After 26 years of discovery of the determinant survival motor neuron 1 and the modifier survival motor neuron 2 genes (SMN1 and SMN2, respectively), three SMN-dependent specific therapies are already approved by FDA and EMA and, as a consequence, worldwide SMA patients are currently under clinical investigation and treatment. Bi-allelic pathogenic variants (mostly deletions) in SMN1 should be detected in SMA patients to confirm the disease. Determination of SMN2 copy number has been historically employed to correlate with the phenotype, predict disease evolution, stratify patients for clinical trials and to define those eligible for treatment.

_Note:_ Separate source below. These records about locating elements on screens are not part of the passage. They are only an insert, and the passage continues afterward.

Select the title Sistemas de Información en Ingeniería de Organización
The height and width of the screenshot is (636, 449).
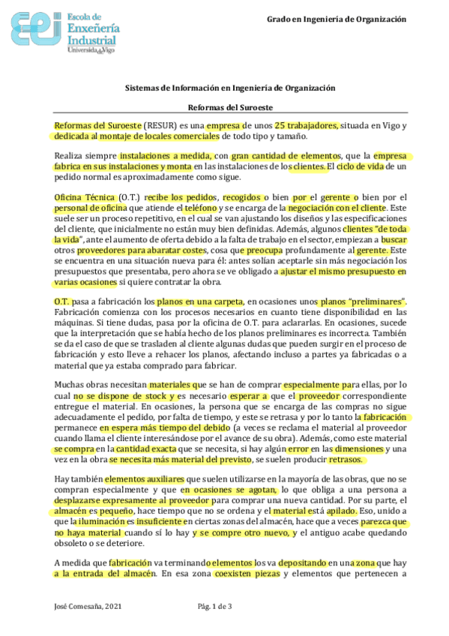tap(229, 88)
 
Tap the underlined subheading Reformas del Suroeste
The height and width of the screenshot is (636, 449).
tap(229, 108)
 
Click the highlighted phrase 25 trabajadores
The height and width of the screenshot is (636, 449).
tap(307, 124)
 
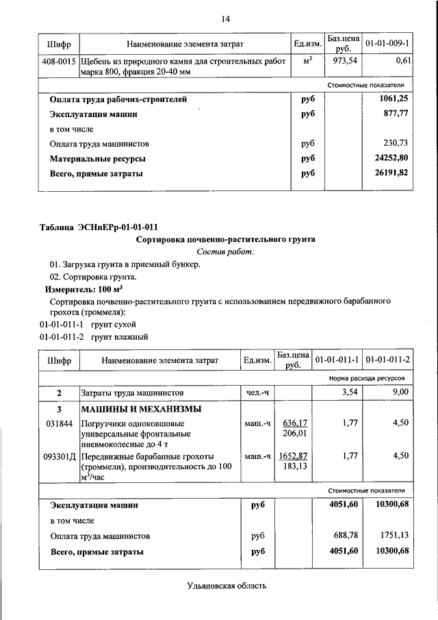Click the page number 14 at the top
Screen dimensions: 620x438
225,18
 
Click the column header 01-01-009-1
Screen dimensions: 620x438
387,44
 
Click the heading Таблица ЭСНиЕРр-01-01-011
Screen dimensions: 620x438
103,227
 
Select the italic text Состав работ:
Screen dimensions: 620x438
225,252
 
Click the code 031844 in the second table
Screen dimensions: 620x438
59,423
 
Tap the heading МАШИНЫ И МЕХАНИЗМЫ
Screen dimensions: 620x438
142,410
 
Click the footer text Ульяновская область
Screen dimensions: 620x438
225,586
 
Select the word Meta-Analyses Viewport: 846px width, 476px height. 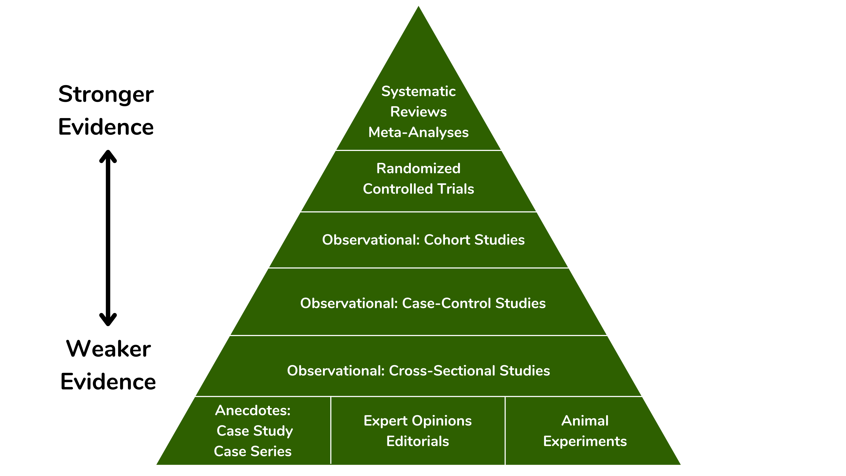418,132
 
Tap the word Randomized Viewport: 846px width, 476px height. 418,169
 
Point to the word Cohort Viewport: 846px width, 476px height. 447,240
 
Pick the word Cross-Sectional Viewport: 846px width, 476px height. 442,370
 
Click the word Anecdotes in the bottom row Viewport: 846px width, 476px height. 252,410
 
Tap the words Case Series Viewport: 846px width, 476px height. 252,451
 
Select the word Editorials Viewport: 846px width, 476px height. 417,441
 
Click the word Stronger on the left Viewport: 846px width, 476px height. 106,95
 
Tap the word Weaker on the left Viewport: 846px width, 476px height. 108,349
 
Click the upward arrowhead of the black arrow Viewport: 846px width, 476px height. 108,155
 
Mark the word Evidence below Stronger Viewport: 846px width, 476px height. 106,127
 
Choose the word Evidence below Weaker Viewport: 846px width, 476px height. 108,382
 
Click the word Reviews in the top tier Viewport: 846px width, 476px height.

In view that discordant genotype-phenotype correlations are present in SMA, besides technical issues with detection of SMN2 copy number, we have hypothesized that copy number determination is only the tip of the iceberg and that more deepen studies of variants, sequencing and structures of the SMN2 genes are necessary for a better understanding of the disease as well as to investigate possible influences in treatment responses. Here, we highlight the importance of a comprehensive approach of SMN1 and SMN2 genetics with the perspective to apply for better prediction of SMA in positive neonatal screening cases and early diagnosis to start treatments.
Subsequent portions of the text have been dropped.